I picked up She’s Got Dibs when it was free a few weeks ago, but then deleted it when the ebook opened to a dedication that made me think it would be a particularly heavy inspirational. Lesson learned. After I saw some enthusiastic discussion on Twitter, katiebabs was kind enough to lend it to me. I mostly enjoyed reading it, though not as much as she did.

dibsShe’s Got Dibs is most notable for its twist on the billionaire hero. Actually, two twists: Dibs (David Isaac Brenner) is not only a very sweet beta but — unusual realism — he’s not entirely in control of his money. His domineering family holds the purse strings to his charitable foundation, a fact that will lead to trouble.

The story is told from the point of view of events planner Tessa, who shares a steamy one-night stand with Dibs after they meet in an airport, then resolutely tries to shake him off. A very painful broken engagement has left her cynical and somewhat hysterical about love and relationships. Dibs pursues for awhile, then — again, a twist — actually gets the message and backs off. But when they wind up sitting next to each other on a plane, his hurt feelings burst out and an ashamed Tessa agrees they can be friends.

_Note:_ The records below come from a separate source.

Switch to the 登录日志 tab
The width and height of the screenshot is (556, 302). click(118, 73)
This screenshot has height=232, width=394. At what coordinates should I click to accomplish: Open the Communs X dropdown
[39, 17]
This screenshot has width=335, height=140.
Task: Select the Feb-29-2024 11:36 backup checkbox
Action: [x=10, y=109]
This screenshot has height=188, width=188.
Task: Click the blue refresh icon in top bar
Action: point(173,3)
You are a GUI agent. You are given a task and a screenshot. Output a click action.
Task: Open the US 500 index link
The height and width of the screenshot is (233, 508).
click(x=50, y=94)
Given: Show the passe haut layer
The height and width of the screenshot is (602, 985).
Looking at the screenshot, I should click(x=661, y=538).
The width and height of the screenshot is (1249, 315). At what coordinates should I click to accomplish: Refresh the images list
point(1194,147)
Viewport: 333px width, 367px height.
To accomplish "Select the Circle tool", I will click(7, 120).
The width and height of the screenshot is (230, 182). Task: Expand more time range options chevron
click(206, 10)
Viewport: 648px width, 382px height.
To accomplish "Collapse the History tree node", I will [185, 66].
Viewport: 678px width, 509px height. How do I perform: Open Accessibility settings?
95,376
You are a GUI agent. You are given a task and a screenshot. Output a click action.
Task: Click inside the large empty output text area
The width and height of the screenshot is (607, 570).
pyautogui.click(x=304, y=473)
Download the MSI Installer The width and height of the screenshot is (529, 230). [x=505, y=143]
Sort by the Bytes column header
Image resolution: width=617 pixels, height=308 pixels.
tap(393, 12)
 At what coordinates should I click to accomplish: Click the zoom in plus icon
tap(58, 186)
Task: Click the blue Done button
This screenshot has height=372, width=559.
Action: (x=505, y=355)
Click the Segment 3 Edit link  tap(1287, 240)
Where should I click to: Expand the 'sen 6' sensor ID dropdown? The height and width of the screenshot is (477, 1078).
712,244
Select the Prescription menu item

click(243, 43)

Since Dib’s idea of friendship is wining, dining, flowers, and caring for her every need, and he’s pretty darned hot, it’s not too surprising that Tessa finds herself falling for him against her will — which is, of course, exactly what he was aiming for. But things get complicated when both Dib’s disapproving parents and Tessa’s ex come into the picture.

This is the sort of story that inevitably brings the word “cute” to mind. For the first half, it was  fun to see Dib’s playful, semi-subtle wooing of Tessa, whom he nicknames Rex because of the way she attacks her food. Even if I didn’t entirely get why he was so into her, a hero with strong feelings who isn’t a controlling asshole is just kind of delightful to read about.  The book seemed overly long and there were a few editing errors, but since the storytelling was generally good, it was nothing I couldn’t overlook.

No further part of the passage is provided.